A System is Not a Method (Unless §101 is Involved)

In Jazz Pharmaceuticals, Inc., v. Avadel CNS Pharmaceuticals, LLC, [2023-1186] (February 24, 2023) the Federal Circuit lifted its stay on an injunction directing Jazz to take measures to delist U.S. Patent 8,731,963 from the FDA’s orange book, and affirmed the district court’s decision.

Claim 1 of the ‘963 patent was directed to “A computer-implemented system for treatment of a narcoleptic patient with a prescription drug that has a potential for misuse, abuse or diversion.”  Claim 6, the other claim at issue, was dependent on claim 1.  Under the Hatch-Waxman Act (21 U.S.C. § 355(b)(1)(A)(viii)), when a drug developer files an NDA, information on each patent “for which a claim of patent infringement could reasonably be asserted” must be submitted to the FDA if the patent claims either (i) the drug submitted for approval, or a formulation or composition thereof, or (ii) “a method of using such drug for which approval is sought or has been granted in the application.”

Avadel responded to Jazz’s infringement assertions with a counterclaim seeking delisting of the ’963 patent for failure to claim a drug or method of use. In evaluating the counterclaim, the district court found that, as a matter of claim construction, the ’963 patent claims a system and thus does not claim an approved method of use. The district court subsequently ordered Jazz to ask the FDA to delist the ’963 patent.  Jazz filed a notice of appeal and moved the district court to stay the injunction pending appeal, when the district court denied the stay, the Federal Circuit extended the stay until it could evaluate the issue on the merits.

The district court determined that the ’963 patent claims recited systems, not methods. Jazz contends that the word “system” as it appears in the ’963 patent claims is, essentially, a synonym for “method.” But, the Federal Circuit noted, method claims require the performance of steps; claims that describe physical components of a whole are system, or apparatus, claims.  The Federal Circuit said that the fact that the claimed systems can be used in the course of treating patients suffering from narcolepsy did not alter the fact that these are system claims.  It therefore found that the claims of the ’963 patent were properly construed by the district court as system claims, not method claims.

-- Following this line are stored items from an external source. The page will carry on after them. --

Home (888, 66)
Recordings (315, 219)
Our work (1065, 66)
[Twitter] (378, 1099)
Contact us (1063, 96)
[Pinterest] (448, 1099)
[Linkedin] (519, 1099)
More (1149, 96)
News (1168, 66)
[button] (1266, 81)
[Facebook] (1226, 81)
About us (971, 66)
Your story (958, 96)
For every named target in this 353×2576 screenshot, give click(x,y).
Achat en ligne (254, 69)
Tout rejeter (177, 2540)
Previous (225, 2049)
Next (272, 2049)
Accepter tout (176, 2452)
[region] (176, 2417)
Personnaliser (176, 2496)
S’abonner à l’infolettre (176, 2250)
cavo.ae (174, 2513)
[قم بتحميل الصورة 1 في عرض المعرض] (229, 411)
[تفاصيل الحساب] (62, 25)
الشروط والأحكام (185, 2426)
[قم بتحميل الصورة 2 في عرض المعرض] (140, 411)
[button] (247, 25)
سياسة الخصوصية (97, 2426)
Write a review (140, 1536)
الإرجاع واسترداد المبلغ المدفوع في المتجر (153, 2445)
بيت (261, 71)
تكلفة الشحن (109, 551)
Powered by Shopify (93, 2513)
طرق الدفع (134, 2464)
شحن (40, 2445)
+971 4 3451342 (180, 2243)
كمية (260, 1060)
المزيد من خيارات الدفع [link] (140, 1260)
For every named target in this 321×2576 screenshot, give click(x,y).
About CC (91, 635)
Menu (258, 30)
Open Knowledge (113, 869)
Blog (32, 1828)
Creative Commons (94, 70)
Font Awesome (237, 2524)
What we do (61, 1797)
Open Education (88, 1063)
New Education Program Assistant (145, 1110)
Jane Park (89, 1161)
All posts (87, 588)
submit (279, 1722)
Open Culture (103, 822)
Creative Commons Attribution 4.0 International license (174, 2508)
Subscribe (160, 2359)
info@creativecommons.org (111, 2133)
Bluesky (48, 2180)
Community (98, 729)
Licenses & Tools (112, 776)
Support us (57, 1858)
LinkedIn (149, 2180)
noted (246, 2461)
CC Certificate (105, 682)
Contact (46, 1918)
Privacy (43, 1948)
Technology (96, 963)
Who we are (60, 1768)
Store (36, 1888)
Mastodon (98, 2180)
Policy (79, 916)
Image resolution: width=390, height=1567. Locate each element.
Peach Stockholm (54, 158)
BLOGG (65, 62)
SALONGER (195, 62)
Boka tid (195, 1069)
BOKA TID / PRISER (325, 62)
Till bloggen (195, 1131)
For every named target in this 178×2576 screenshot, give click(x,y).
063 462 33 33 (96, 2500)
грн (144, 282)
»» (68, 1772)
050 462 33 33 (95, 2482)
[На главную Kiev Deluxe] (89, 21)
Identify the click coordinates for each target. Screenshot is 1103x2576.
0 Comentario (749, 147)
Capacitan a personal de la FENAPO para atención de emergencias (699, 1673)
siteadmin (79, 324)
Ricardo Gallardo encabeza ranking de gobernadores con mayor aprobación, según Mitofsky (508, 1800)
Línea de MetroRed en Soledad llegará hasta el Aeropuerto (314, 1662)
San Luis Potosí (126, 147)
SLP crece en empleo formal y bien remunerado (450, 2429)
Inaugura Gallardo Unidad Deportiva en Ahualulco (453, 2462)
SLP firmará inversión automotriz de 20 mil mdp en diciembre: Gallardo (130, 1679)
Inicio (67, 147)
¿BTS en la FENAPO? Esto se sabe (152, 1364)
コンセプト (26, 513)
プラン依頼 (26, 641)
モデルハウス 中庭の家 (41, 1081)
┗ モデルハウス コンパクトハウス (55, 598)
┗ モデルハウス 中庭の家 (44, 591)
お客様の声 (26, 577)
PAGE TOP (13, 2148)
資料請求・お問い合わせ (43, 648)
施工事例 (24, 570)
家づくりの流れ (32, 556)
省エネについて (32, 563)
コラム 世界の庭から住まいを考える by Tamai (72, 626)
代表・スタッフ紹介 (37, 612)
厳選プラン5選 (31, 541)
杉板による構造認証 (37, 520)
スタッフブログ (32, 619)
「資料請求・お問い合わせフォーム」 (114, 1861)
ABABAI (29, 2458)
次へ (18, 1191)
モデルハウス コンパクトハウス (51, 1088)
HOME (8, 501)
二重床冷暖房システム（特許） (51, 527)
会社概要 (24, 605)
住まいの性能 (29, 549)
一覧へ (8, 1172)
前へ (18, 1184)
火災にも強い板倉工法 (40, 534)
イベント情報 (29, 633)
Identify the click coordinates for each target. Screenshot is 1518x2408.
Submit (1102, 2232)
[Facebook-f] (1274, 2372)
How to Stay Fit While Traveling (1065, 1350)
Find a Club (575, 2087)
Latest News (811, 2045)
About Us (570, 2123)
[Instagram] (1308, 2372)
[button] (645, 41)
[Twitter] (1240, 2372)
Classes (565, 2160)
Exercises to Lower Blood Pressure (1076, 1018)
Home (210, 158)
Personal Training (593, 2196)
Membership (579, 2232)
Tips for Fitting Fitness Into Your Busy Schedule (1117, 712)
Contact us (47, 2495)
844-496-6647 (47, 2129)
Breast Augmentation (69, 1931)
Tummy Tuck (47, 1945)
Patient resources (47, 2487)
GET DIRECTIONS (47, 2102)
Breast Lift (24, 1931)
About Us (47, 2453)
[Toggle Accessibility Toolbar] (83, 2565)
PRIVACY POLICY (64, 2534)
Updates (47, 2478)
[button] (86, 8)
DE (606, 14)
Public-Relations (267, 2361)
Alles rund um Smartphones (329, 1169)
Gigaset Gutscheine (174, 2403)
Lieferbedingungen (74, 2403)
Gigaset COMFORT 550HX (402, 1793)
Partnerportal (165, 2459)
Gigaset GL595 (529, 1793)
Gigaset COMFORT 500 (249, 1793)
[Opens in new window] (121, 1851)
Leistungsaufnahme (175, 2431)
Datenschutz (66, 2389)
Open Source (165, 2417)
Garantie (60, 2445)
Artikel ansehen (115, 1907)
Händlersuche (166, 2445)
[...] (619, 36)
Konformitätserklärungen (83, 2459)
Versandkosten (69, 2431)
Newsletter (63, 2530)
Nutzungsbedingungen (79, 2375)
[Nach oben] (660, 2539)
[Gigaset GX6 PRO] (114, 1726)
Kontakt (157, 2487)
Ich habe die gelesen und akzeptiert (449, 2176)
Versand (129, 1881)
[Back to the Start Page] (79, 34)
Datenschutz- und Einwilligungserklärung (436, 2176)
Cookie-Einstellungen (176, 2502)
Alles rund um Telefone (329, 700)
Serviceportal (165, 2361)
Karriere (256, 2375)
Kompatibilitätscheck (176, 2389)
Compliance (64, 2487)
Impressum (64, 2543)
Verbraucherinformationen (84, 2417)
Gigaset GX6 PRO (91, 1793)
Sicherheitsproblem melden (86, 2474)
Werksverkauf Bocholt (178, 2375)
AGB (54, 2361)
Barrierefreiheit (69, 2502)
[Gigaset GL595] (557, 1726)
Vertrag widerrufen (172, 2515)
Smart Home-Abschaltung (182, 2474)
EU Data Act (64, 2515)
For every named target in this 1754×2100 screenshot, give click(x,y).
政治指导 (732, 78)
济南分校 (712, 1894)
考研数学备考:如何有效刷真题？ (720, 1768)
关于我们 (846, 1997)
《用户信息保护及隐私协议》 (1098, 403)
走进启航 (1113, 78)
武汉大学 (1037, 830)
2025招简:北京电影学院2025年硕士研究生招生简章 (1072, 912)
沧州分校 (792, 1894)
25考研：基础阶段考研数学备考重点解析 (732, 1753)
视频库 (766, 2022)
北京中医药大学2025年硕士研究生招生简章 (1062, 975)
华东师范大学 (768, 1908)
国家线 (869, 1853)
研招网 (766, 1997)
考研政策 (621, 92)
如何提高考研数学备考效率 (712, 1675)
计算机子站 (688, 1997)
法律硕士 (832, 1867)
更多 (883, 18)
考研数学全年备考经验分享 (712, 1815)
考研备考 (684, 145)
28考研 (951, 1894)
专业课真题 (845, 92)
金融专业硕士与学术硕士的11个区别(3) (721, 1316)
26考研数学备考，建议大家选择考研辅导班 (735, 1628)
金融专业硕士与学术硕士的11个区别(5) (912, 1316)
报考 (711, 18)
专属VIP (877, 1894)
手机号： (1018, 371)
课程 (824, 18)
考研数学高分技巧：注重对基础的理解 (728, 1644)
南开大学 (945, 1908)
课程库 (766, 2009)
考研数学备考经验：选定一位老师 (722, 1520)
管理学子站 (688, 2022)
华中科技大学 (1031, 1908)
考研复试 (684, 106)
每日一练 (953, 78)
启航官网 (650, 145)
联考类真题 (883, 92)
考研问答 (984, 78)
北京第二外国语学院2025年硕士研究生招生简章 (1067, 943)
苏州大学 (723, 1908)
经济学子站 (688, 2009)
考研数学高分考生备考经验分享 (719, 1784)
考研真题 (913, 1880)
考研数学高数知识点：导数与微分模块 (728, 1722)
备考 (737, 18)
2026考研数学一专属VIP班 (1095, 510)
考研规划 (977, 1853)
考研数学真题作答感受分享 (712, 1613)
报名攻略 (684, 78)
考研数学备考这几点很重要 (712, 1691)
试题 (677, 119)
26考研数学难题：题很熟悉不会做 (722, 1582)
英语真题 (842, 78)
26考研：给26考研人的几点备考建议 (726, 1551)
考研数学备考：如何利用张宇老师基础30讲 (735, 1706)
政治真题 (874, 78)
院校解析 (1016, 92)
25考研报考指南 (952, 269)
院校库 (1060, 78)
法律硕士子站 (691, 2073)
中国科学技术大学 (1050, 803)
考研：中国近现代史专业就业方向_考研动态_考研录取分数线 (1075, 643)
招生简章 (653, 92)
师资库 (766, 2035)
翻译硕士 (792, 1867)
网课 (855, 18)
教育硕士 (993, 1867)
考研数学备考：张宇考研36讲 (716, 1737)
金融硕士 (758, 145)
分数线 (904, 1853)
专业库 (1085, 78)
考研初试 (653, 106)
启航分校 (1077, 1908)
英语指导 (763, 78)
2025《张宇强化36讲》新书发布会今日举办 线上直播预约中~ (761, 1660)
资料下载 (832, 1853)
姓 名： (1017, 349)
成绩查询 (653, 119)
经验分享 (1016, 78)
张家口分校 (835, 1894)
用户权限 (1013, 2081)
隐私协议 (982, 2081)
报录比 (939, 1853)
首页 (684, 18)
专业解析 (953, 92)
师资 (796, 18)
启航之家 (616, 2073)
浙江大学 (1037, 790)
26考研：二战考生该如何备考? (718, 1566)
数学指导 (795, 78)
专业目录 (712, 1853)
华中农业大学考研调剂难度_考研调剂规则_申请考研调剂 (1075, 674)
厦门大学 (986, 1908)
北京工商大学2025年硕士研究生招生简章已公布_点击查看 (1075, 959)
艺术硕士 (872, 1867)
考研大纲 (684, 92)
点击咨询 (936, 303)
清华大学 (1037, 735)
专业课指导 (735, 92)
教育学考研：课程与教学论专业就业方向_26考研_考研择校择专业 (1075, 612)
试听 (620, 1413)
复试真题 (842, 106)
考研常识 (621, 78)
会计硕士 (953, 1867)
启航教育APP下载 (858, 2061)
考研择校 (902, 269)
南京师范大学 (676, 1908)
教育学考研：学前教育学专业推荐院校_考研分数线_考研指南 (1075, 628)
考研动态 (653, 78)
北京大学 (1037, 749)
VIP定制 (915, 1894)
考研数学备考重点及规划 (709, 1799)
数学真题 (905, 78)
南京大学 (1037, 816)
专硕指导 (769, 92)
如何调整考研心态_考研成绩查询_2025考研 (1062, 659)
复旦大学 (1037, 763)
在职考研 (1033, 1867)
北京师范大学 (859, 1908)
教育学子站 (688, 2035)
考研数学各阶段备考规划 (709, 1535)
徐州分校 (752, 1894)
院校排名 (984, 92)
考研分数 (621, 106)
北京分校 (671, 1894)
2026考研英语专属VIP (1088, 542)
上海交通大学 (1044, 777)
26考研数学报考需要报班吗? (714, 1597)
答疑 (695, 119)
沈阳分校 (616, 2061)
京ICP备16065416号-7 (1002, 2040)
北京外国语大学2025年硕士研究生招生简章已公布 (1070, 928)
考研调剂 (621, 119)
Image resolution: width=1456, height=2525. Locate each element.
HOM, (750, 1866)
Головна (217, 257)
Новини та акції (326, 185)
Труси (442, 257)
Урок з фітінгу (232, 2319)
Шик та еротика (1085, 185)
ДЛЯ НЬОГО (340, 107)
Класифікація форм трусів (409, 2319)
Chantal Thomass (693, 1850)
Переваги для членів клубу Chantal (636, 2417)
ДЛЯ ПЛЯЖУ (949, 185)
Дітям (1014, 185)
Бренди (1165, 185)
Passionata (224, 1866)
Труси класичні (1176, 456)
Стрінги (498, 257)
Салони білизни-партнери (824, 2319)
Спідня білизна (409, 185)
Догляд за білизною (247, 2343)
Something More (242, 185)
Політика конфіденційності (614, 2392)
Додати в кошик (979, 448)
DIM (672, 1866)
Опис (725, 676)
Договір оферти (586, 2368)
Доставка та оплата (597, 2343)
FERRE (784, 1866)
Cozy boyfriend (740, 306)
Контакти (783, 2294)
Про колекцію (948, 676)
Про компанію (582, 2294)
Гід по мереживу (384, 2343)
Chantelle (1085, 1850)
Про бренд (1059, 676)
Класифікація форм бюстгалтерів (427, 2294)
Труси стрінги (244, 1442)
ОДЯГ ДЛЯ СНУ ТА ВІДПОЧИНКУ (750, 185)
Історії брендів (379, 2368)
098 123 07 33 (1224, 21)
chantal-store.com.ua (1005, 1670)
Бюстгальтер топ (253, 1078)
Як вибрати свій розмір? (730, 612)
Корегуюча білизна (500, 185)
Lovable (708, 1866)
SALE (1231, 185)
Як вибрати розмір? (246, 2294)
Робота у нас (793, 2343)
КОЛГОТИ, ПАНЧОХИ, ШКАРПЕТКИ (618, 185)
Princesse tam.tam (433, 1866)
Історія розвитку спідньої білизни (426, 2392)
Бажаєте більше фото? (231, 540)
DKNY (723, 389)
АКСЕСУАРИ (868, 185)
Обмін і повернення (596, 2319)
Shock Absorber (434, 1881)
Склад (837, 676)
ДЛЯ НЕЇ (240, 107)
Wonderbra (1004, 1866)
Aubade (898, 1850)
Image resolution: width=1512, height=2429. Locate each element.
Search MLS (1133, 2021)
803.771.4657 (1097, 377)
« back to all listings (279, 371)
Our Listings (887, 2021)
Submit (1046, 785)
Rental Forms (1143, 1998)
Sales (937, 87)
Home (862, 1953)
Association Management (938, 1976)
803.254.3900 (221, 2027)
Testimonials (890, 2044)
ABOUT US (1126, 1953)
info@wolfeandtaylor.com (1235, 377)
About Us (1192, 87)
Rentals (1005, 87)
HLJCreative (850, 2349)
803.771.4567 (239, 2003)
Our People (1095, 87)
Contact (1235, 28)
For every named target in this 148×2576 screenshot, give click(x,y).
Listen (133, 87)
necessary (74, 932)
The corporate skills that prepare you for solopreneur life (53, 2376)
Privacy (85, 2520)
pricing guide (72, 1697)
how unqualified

Jazz contended that FDA regulations which describes listing patents that “claim conditions of use,” yields a broader definition of “method” than permitted by the language of patent law and that this broader definition encompasses the claims of the ’963 patent.  Jazz argued that since prescribers were bound to follow the system in treating patients with narcolepsy. The Federal Circuit said that Jazz misread the

regulation describing method-of-use patents. The regulations do not broaden the term “method” such that reciting a condition of use turns a system patent into a listable method-of-use patent. Rather, this regulation narrows that category of listable patents to those that (1) claim methods of use, wherein (2) those methods of use are directly relevant to the NDA in question.

The Federal Circuit thus affirmed the district court, and lifted the stay, restarting the 14-day period for compliance prescribed by 21 C.F.R. § 314.53(f)(2)(i) to be within 14 days of its

decision. Although not directly relevant, it is interesting to note that the Federal Circuit approves treating apparatus claims like method claims in §101 eligibility analysis.  Too bad that that reasoning didn’t work for Jazz.